TRY IT = Here are some records; copy every line that holds the word "أدوات".

EXERCISE MATERIALS =
-------

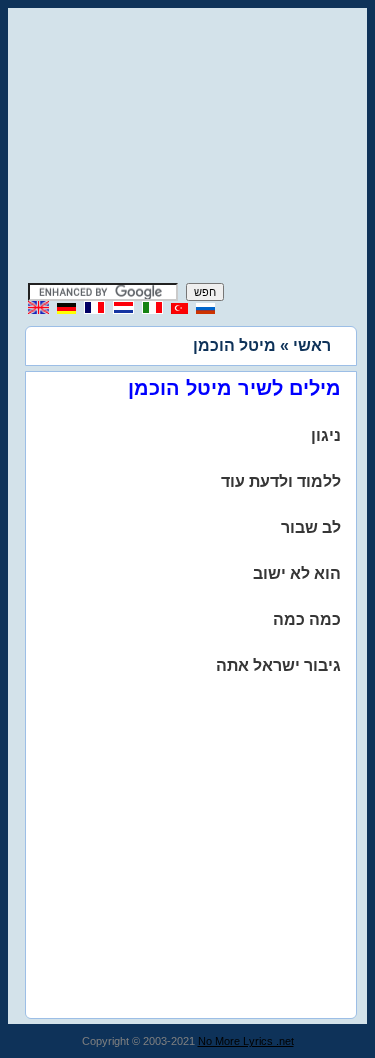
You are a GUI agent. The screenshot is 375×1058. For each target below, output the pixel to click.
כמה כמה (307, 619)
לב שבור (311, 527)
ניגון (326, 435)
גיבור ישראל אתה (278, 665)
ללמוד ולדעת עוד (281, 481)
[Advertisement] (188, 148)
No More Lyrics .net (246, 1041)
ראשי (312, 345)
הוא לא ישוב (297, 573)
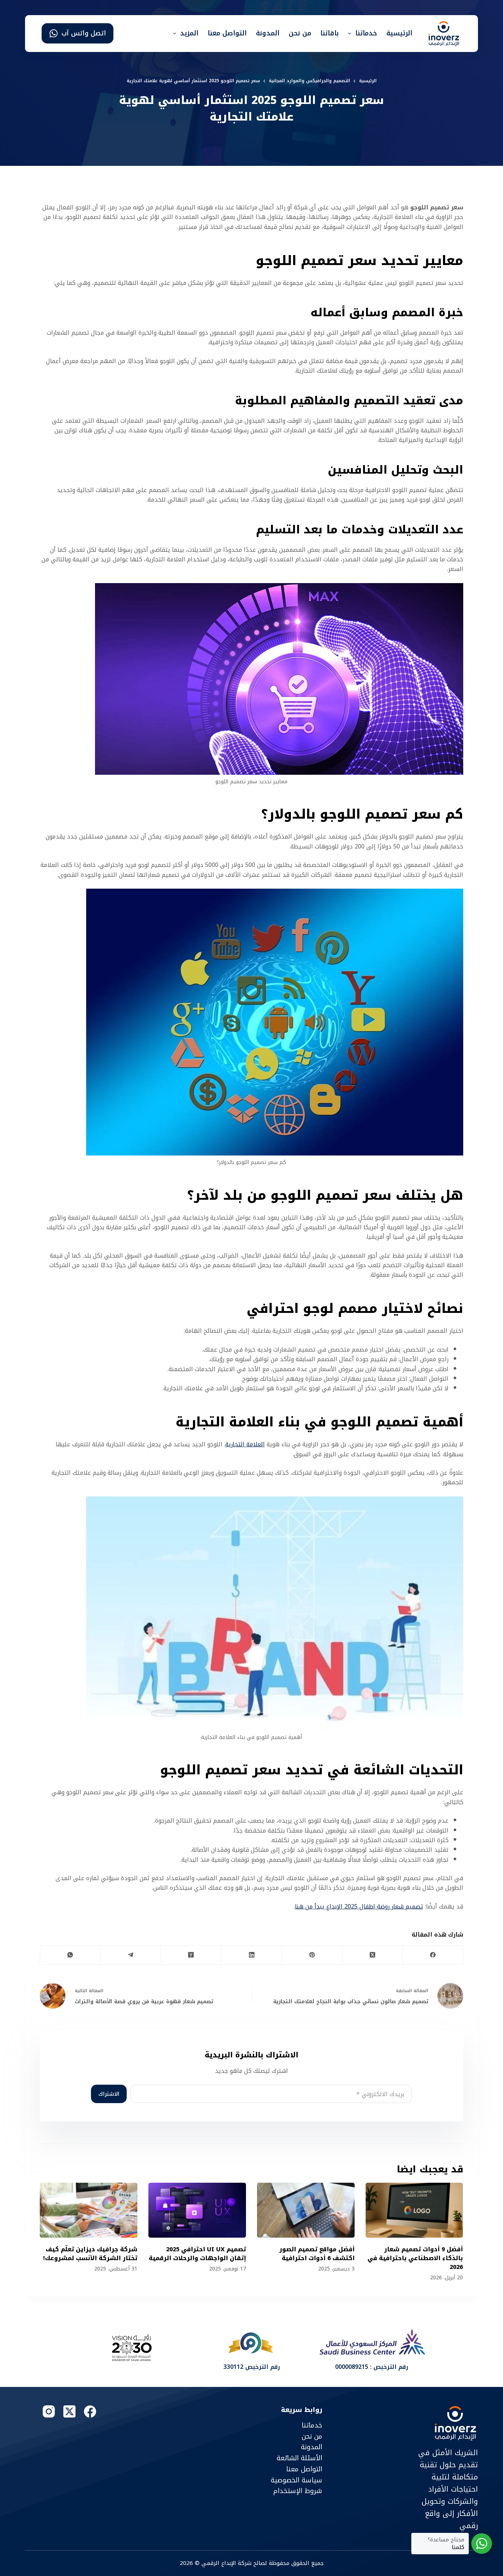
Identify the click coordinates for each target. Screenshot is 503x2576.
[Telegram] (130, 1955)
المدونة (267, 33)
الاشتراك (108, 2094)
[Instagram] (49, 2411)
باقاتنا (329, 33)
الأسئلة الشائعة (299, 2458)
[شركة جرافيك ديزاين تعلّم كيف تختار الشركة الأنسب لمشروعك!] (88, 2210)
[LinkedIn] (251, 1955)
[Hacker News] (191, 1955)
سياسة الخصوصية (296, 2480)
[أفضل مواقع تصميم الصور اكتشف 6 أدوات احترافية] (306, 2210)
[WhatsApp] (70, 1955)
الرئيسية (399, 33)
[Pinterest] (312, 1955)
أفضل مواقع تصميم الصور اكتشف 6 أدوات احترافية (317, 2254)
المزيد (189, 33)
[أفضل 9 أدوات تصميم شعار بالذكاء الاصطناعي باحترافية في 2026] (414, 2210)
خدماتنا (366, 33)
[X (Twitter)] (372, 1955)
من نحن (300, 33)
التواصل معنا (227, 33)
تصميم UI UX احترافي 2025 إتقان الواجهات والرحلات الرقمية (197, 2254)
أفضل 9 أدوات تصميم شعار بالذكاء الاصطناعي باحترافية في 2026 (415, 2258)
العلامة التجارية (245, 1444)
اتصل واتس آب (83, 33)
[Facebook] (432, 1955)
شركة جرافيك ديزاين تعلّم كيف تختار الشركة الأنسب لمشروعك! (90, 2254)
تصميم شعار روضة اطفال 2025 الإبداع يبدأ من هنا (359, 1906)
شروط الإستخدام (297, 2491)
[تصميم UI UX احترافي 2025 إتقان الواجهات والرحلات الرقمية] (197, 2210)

-------

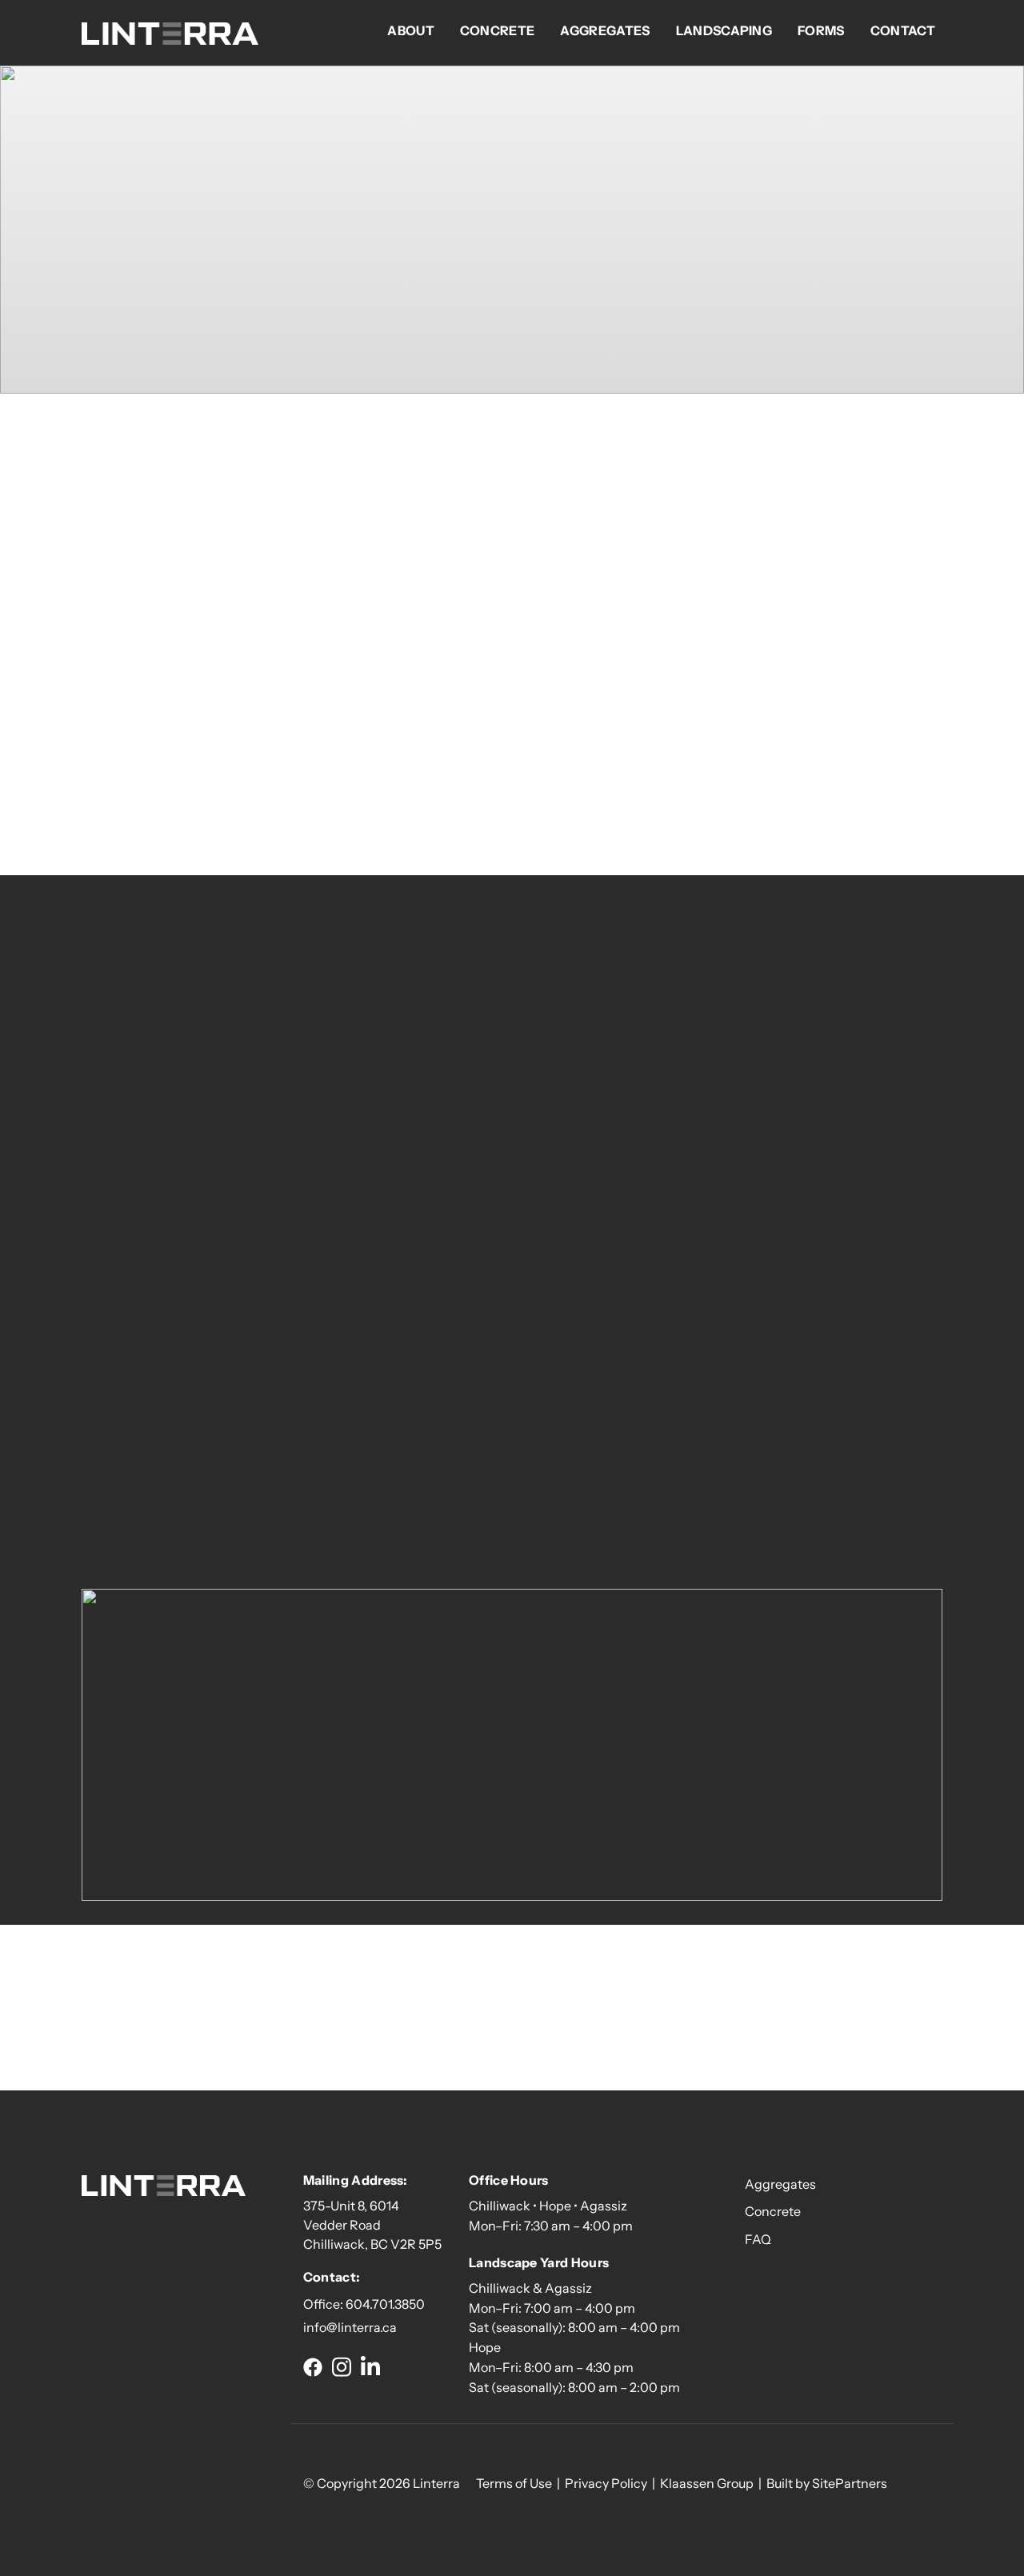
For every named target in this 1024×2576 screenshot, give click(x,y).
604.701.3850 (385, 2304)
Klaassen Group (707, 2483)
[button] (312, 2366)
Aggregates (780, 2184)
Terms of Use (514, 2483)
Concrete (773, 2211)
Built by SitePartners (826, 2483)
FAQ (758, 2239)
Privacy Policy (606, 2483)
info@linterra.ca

-------

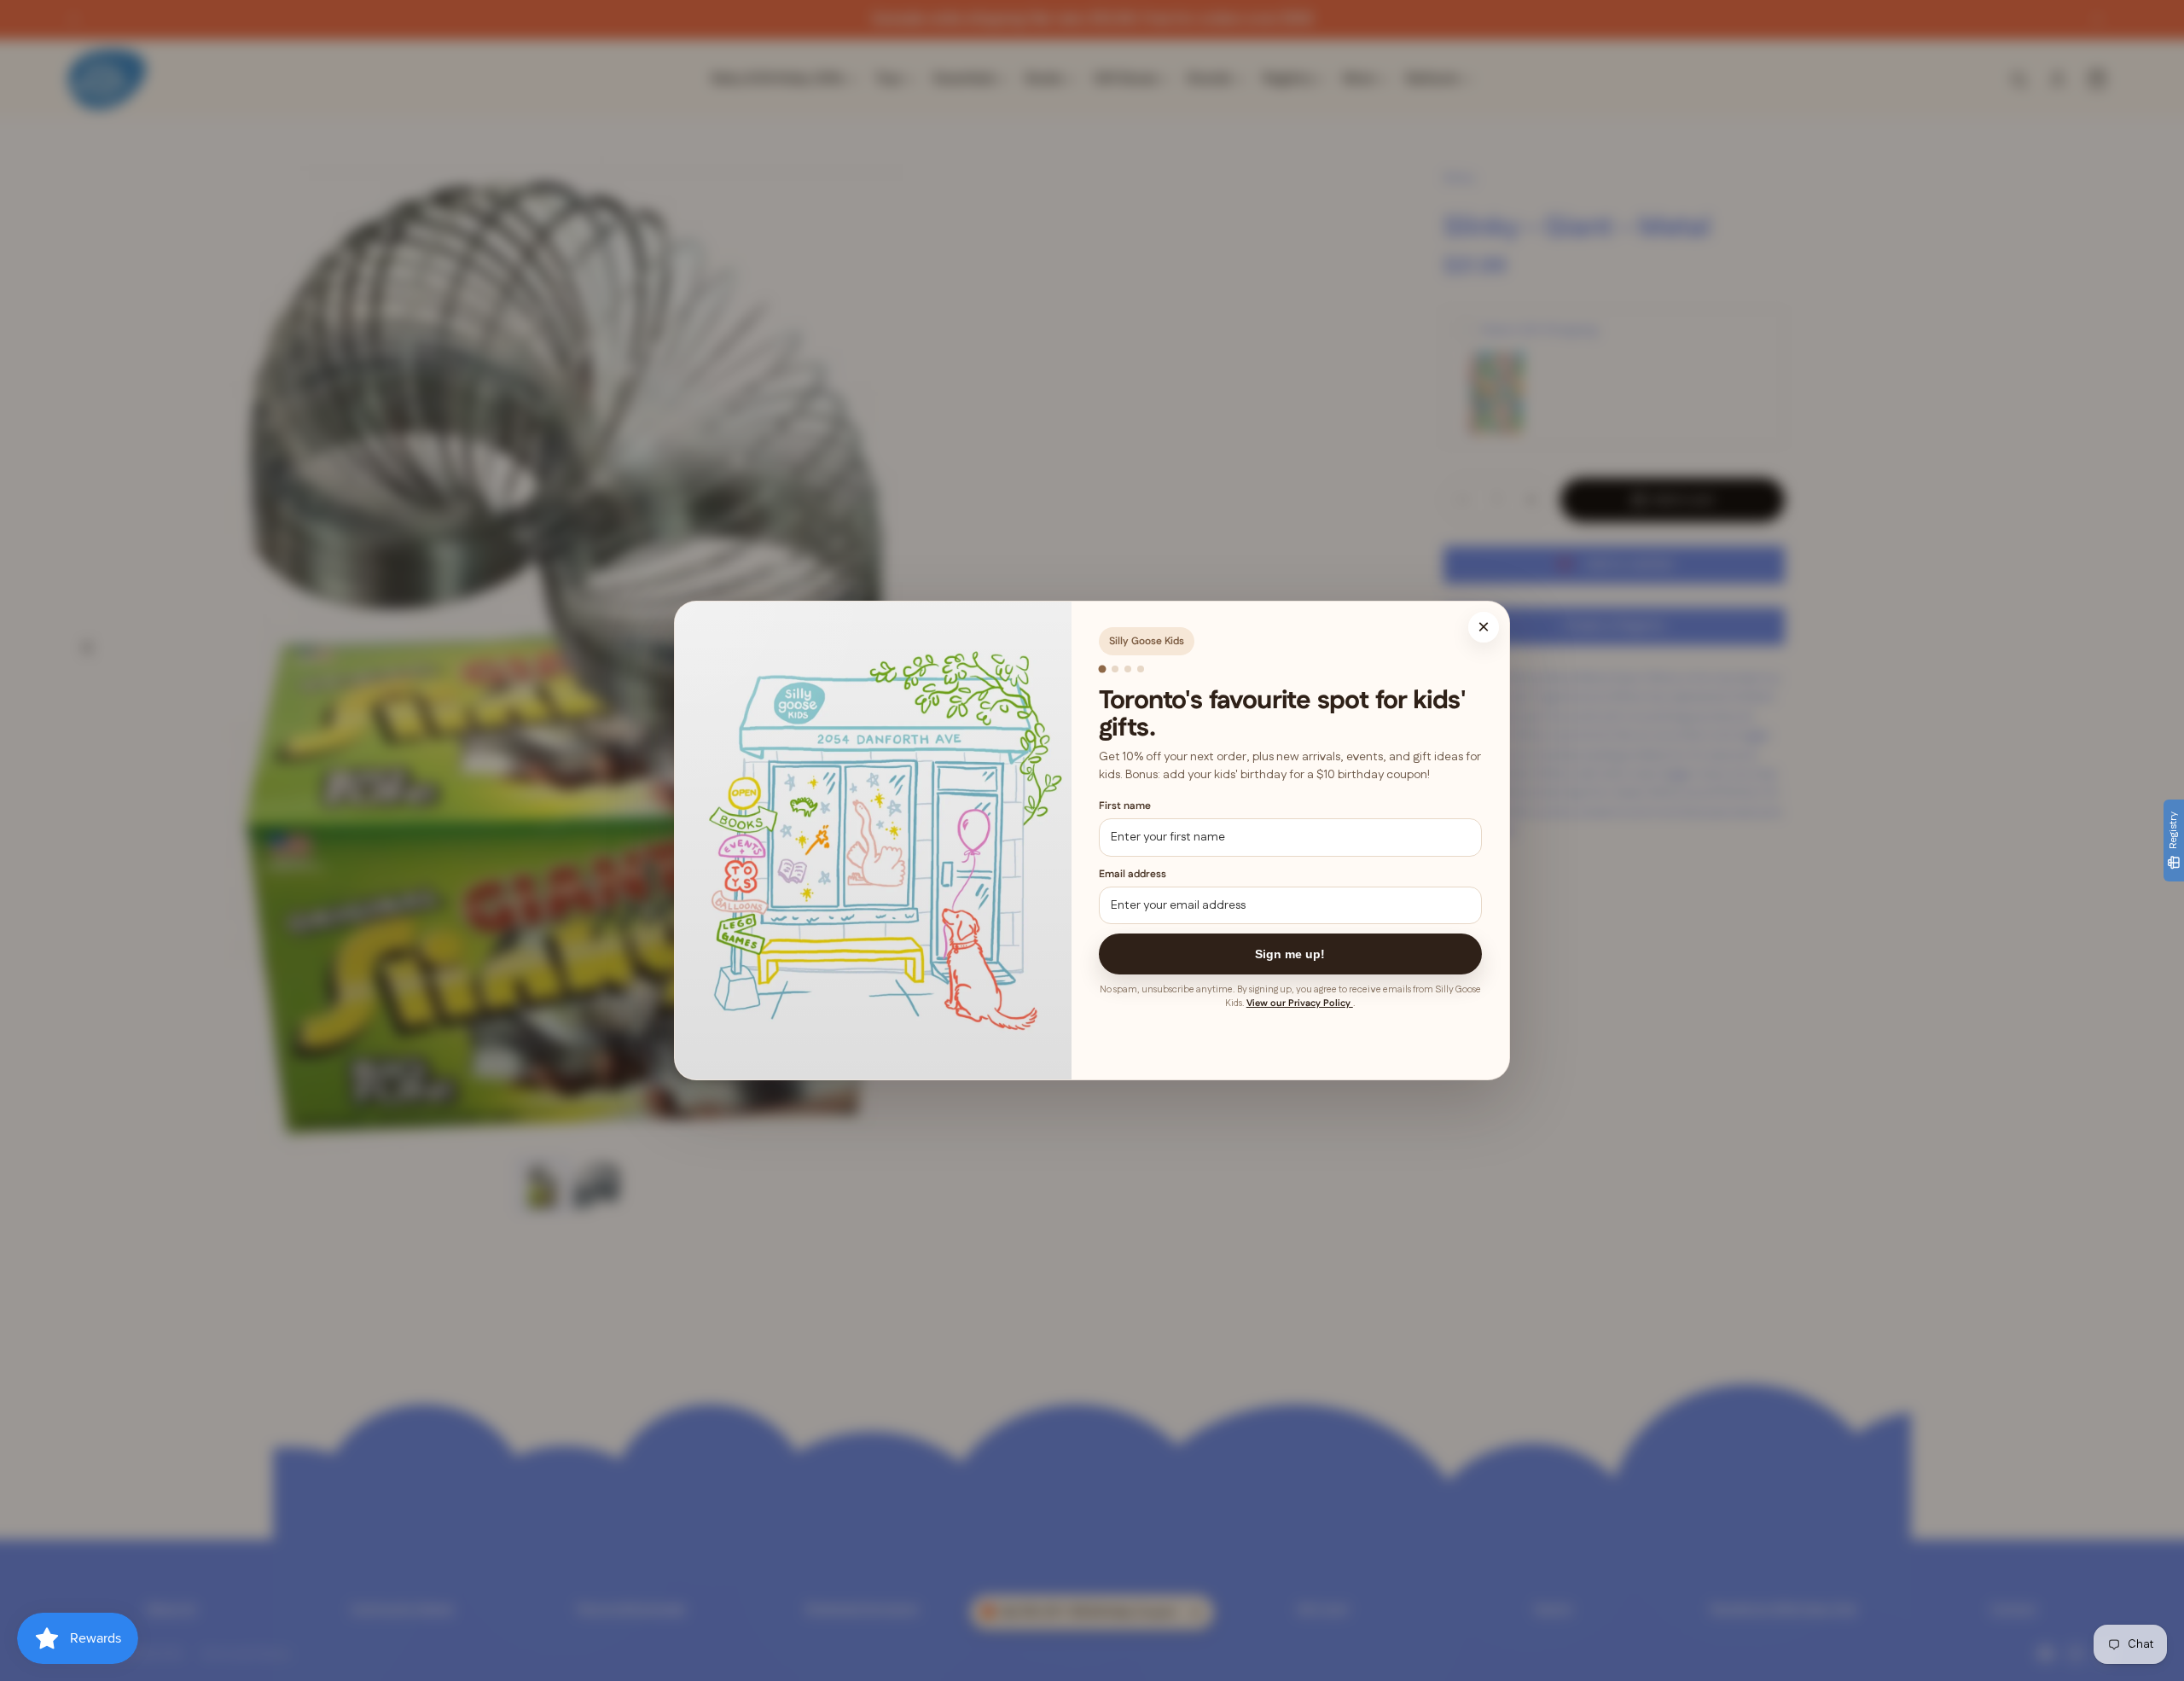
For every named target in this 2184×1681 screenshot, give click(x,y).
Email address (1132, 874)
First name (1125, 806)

-------

RESPONSE =
[أفضل مواقع تصميم الصور اكتشف 6 أدوات احترافية] (306, 2210)
أفضل مواقع تصميم الصور اكتشف 6 أدوات احترافية (317, 2254)
[أفضل 9 أدوات تصميم شعار بالذكاء الاصطناعي باحترافية في 2026] (414, 2210)
أفضل 9 أدوات تصميم شعار بالذكاء الاصطناعي باحترافية في 2026 (415, 2258)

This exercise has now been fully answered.